* _To do_
Skip all pictures. Write out the data below from its first line through the line that contains "The height and width of the screenshot is (378, 331).".

*** Provided records ***

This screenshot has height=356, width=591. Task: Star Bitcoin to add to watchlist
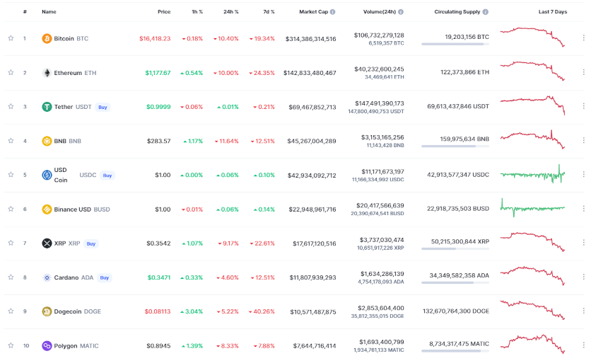(x=11, y=38)
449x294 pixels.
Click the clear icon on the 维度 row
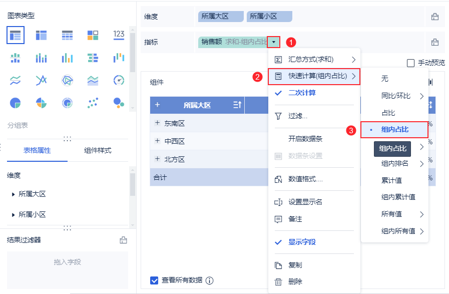tap(434, 17)
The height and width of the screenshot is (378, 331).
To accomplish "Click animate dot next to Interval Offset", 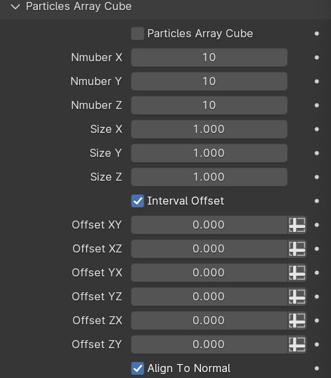I will point(317,201).
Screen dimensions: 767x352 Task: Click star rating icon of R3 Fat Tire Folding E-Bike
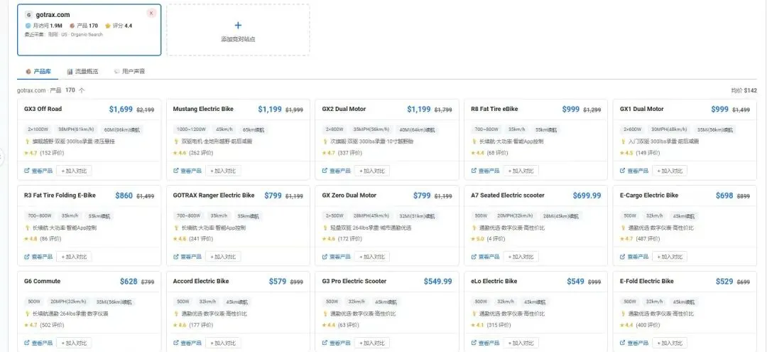(26, 239)
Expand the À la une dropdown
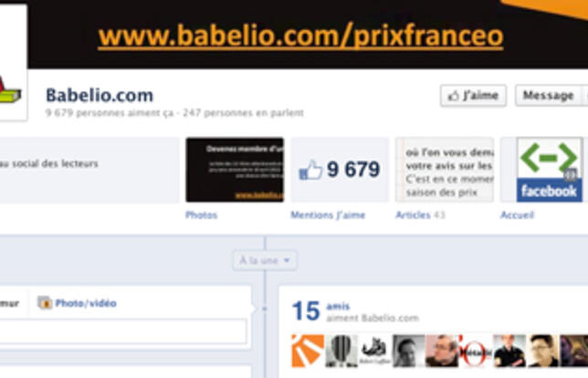This screenshot has width=588, height=378. (x=265, y=260)
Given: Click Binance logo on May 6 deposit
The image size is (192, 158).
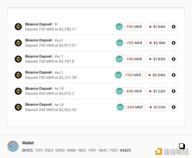Looking at the screenshot, I should (18, 43).
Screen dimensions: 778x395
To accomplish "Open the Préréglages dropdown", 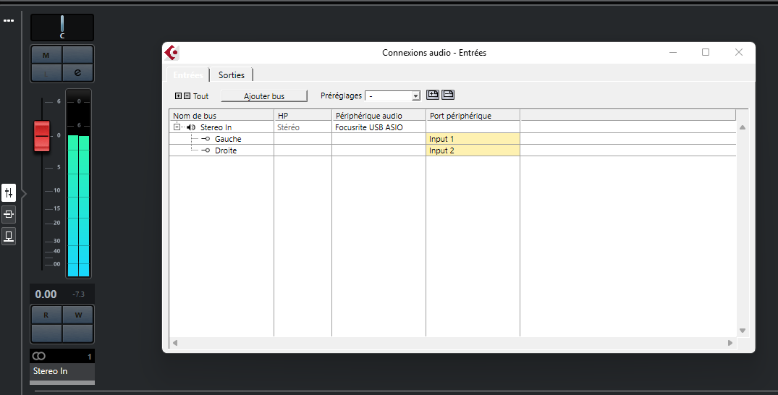I will pos(393,96).
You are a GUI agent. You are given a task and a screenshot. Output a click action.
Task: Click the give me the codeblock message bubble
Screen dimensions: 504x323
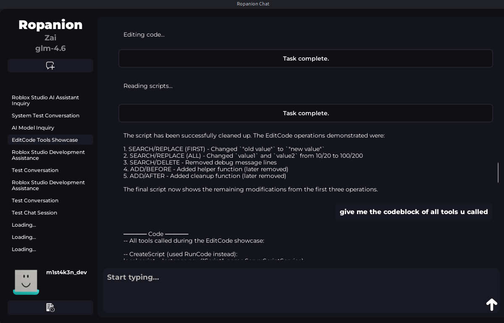(x=413, y=212)
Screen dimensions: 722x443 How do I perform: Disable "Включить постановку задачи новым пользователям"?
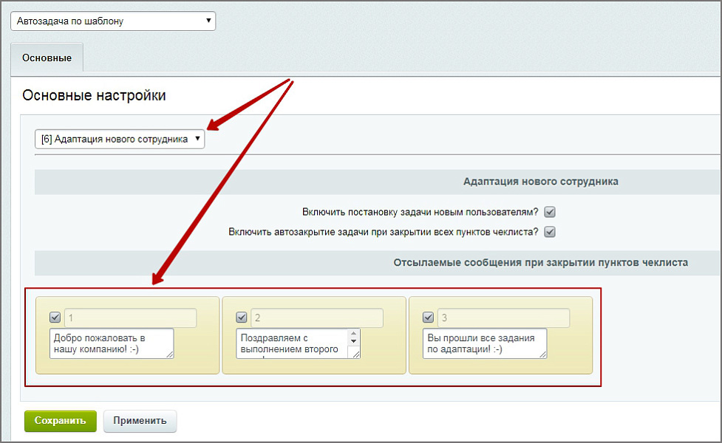click(x=549, y=211)
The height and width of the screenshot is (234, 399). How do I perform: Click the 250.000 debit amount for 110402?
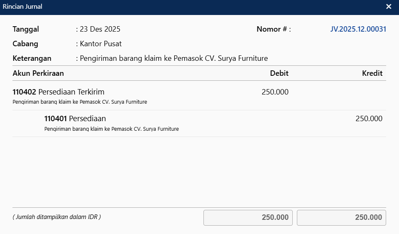pos(275,92)
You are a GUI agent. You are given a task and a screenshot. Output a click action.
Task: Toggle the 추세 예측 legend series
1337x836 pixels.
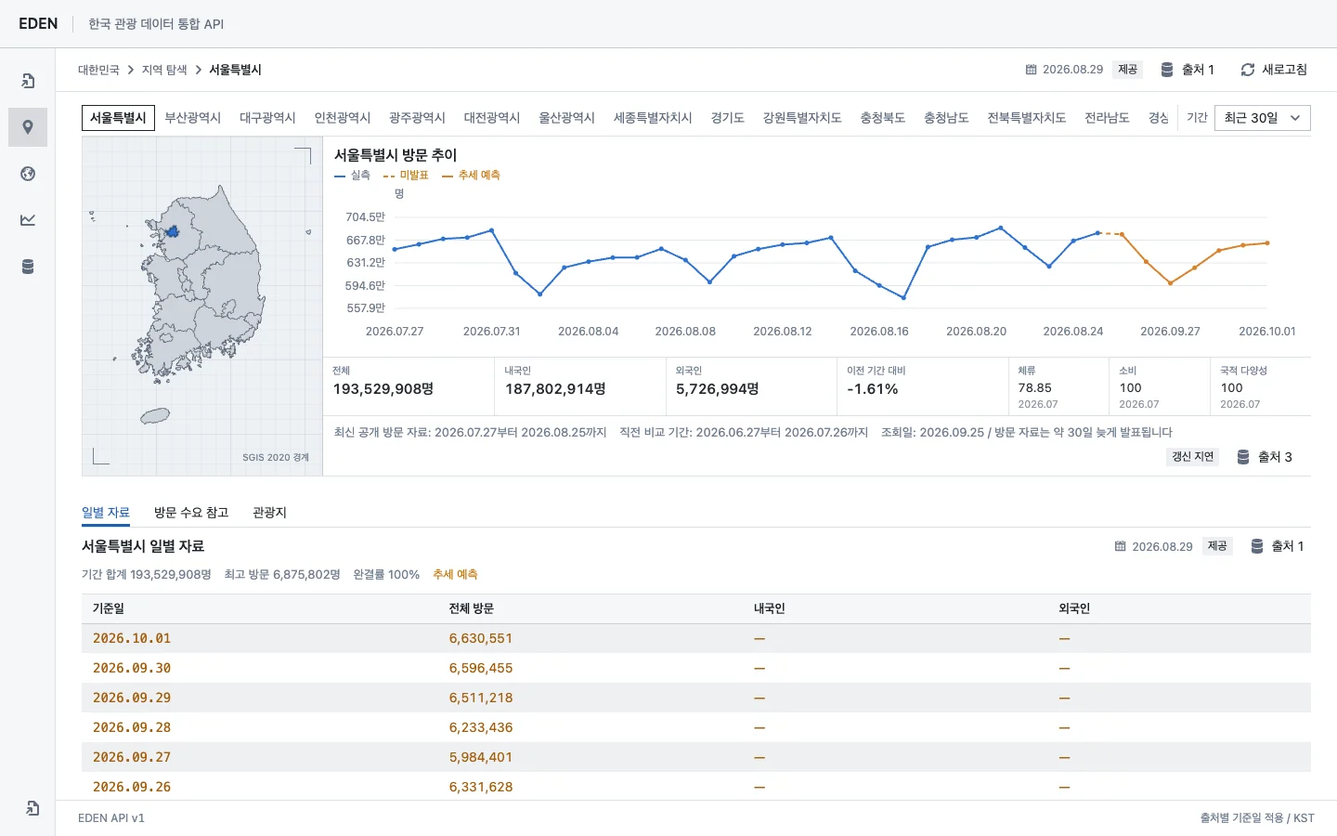(471, 175)
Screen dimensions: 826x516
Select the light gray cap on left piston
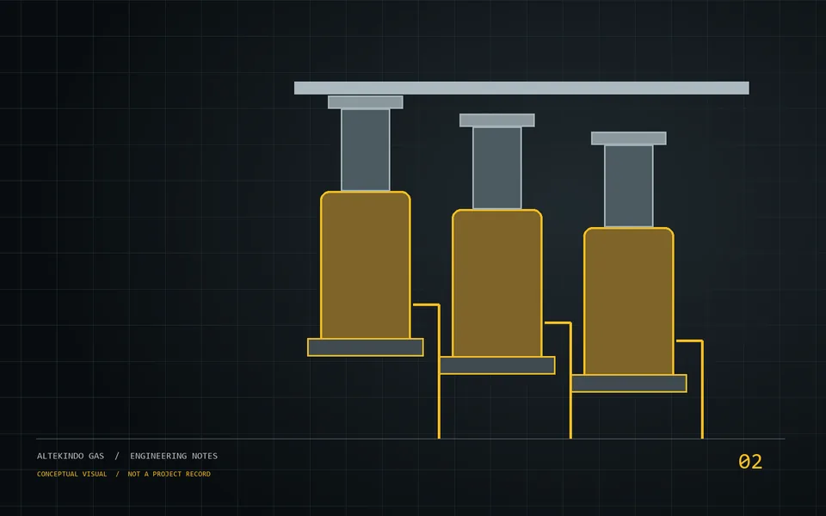point(366,102)
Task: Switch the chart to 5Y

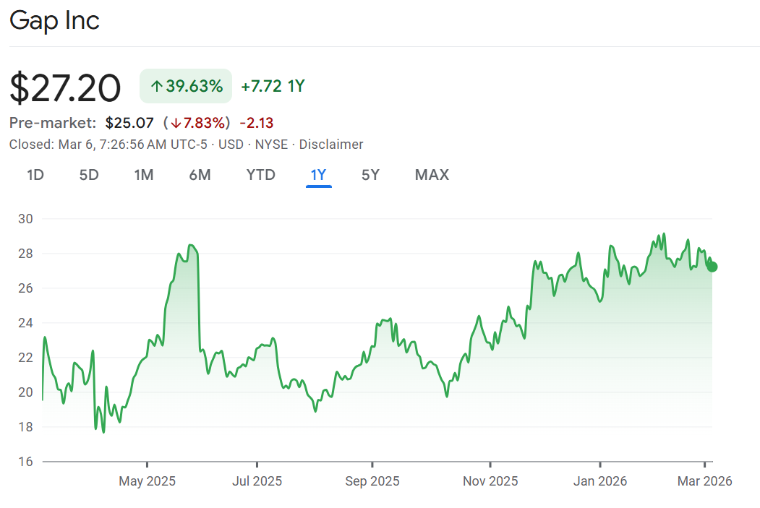Action: pos(370,175)
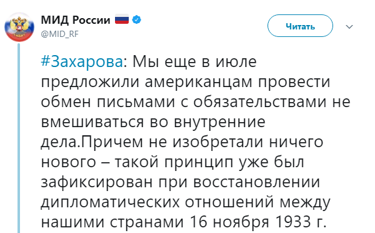Expand the tweet options chevron
The height and width of the screenshot is (233, 375).
(x=349, y=26)
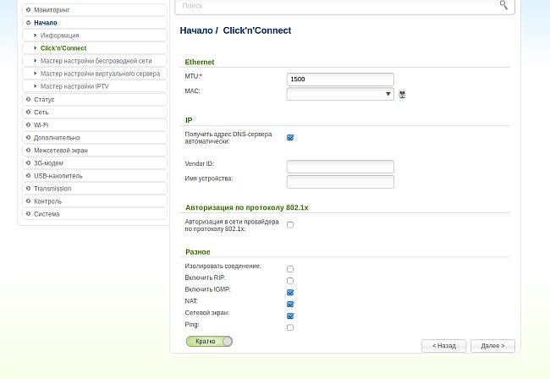
Task: Click the MAC clone icon beside dropdown
Action: 403,94
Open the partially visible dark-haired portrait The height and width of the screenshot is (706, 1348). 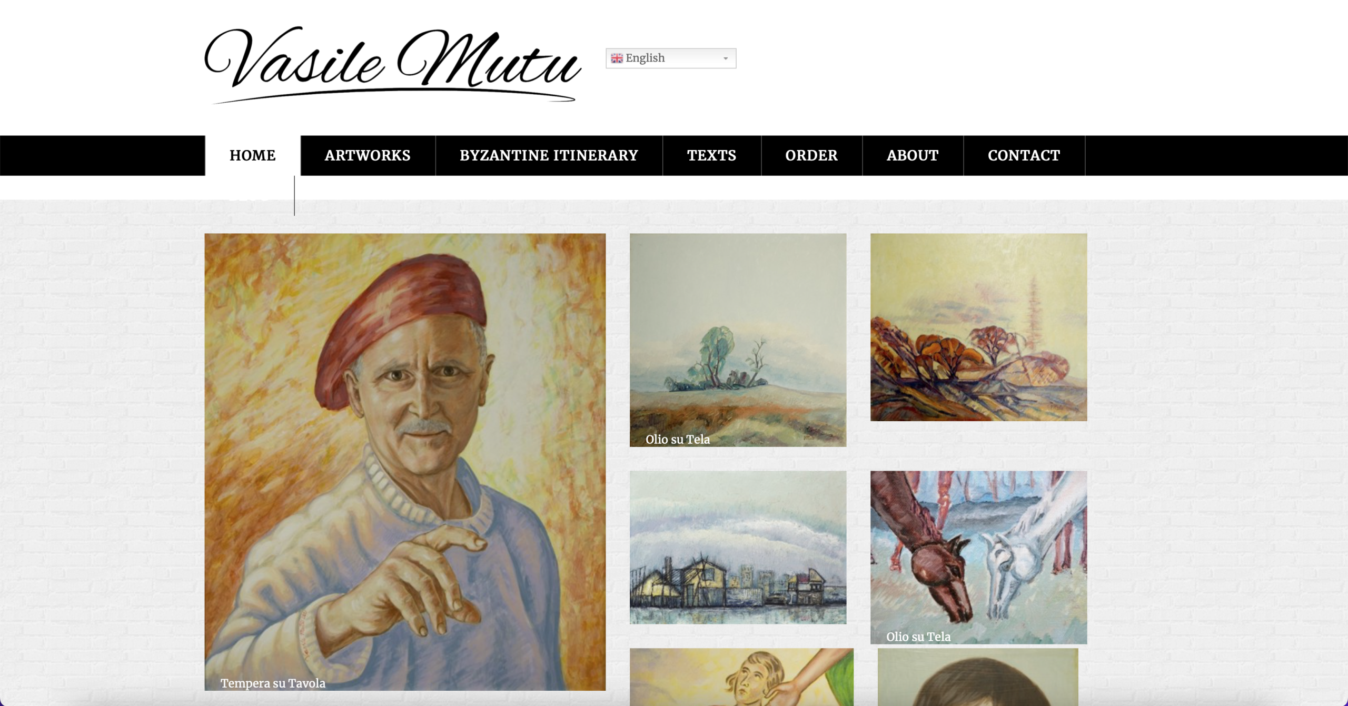pyautogui.click(x=978, y=677)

*** End of Provided records ***

* _Exercise solution_
This screenshot has height=356, width=591. Task: Star Bitcoin to add to watchlist
(x=11, y=38)
449x294 pixels.
Click the clear icon on the 维度 row
tap(434, 17)
The height and width of the screenshot is (378, 331).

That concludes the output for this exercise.